■ EXERCISE REQUIREMENTS
Every entry must come back exactly as it was written.
━━━ SOURCE INFORMATION ━━━
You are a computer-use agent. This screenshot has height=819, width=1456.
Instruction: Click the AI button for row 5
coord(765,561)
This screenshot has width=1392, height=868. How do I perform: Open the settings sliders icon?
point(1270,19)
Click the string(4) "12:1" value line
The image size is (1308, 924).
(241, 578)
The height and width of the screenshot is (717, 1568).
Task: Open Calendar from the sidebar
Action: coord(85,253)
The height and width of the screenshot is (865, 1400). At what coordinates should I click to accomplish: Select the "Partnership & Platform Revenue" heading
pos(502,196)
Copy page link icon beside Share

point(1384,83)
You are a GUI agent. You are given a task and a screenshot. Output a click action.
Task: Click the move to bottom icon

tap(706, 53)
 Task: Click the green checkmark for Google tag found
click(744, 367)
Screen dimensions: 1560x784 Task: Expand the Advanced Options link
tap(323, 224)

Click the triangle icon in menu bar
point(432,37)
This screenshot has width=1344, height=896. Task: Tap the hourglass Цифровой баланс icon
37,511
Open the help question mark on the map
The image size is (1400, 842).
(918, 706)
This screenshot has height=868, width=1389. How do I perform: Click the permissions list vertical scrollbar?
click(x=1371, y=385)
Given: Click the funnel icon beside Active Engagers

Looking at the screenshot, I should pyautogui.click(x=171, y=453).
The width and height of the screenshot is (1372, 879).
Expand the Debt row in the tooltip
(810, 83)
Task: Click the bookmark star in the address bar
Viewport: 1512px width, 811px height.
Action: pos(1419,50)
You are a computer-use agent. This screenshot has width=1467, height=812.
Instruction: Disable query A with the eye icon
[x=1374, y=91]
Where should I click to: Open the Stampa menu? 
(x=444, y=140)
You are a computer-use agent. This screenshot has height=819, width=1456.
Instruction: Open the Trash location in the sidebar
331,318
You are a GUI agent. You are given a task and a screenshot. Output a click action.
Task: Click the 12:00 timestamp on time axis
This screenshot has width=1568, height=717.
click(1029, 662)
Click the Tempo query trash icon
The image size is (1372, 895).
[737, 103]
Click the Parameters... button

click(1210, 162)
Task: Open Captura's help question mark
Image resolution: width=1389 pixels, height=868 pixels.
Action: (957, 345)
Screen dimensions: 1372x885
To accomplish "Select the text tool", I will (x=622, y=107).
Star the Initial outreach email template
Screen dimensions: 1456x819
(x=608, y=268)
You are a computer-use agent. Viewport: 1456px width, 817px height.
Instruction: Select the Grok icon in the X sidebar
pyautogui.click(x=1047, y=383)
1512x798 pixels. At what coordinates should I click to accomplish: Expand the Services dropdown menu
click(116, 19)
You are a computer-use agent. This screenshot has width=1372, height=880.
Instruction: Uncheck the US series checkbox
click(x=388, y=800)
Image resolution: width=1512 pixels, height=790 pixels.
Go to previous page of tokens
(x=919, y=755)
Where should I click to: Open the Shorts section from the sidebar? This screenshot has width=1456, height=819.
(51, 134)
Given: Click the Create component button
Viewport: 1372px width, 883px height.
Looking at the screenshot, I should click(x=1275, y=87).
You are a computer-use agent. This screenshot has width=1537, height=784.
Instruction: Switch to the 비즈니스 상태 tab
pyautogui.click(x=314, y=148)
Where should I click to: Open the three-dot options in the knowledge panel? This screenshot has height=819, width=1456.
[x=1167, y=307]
━━━
■ THE COMPLETED TASK
You are a computer-use agent. This screenshot has height=819, width=1456.
Instruction: Click the AI button for row 5
coord(765,561)
This screenshot has width=1392, height=868. How do I perform: Open the settings sliders icon?
point(1270,19)
Click the string(4) "12:1" value line
The image size is (1308, 924).
(241, 578)
The height and width of the screenshot is (717, 1568).
Task: Open Calendar from the sidebar
Action: coord(85,253)
The height and width of the screenshot is (865, 1400). At what coordinates should I click to accomplish: Select the "Partnership & Platform Revenue" heading
pos(502,196)
Copy page link icon beside Share

point(1384,83)
You are a GUI agent. You are given a task and a screenshot. Output a click action.
Task: Click the move to bottom icon

tap(706, 53)
 Task: Click the green checkmark for Google tag found
click(744, 367)
Screen dimensions: 1560x784 Task: Expand the Advanced Options link
tap(323, 224)

Click the triangle icon in menu bar
point(432,37)
This screenshot has width=1344, height=896. Task: Tap the hourglass Цифровой баланс icon
37,511
Open the help question mark on the map
The image size is (1400, 842).
(918, 706)
This screenshot has height=868, width=1389. How do I perform: Click the permissions list vertical scrollbar?
click(x=1371, y=385)
Given: Click the funnel icon beside Active Engagers

Looking at the screenshot, I should pyautogui.click(x=171, y=453).
The width and height of the screenshot is (1372, 879).
Expand the Debt row in the tooltip
(810, 83)
Task: Click the bookmark star in the address bar
Viewport: 1512px width, 811px height.
Action: pos(1419,50)
You are a computer-use agent. This screenshot has width=1467, height=812.
Instruction: Disable query A with the eye icon
[x=1374, y=91]
Where should I click to: Open the Stampa menu? 
(x=444, y=140)
You are a computer-use agent. This screenshot has height=819, width=1456.
Instruction: Open the Trash location in the sidebar
331,318
You are a GUI agent. You are given a task and a screenshot. Output a click action.
Task: Click the 12:00 timestamp on time axis
This screenshot has width=1568, height=717.
click(1029, 662)
Click the Tempo query trash icon
The image size is (1372, 895).
[737, 103]
Click the Parameters... button

click(1210, 162)
Task: Open Captura's help question mark
Image resolution: width=1389 pixels, height=868 pixels.
Action: (957, 345)
Screen dimensions: 1372x885
To accomplish "Select the text tool", I will (x=622, y=107).
Star the Initial outreach email template
Screen dimensions: 1456x819
(x=608, y=268)
You are a computer-use agent. Viewport: 1456px width, 817px height.
Instruction: Select the Grok icon in the X sidebar
pyautogui.click(x=1047, y=383)
1512x798 pixels. At what coordinates should I click to accomplish: Expand the Services dropdown menu
click(116, 19)
You are a computer-use agent. This screenshot has width=1372, height=880.
Instruction: Uncheck the US series checkbox
click(x=388, y=800)
Image resolution: width=1512 pixels, height=790 pixels.
Go to previous page of tokens
(x=919, y=755)
Where should I click to: Open the Shorts section from the sidebar? This screenshot has width=1456, height=819.
(51, 134)
Given: Click the Create component button
Viewport: 1372px width, 883px height.
Looking at the screenshot, I should click(x=1275, y=87).
You are a computer-use agent. This screenshot has width=1537, height=784.
Instruction: Switch to the 비즈니스 상태 tab
pyautogui.click(x=314, y=148)
Where should I click to: Open the three-dot options in the knowledge panel? This screenshot has height=819, width=1456.
[x=1167, y=307]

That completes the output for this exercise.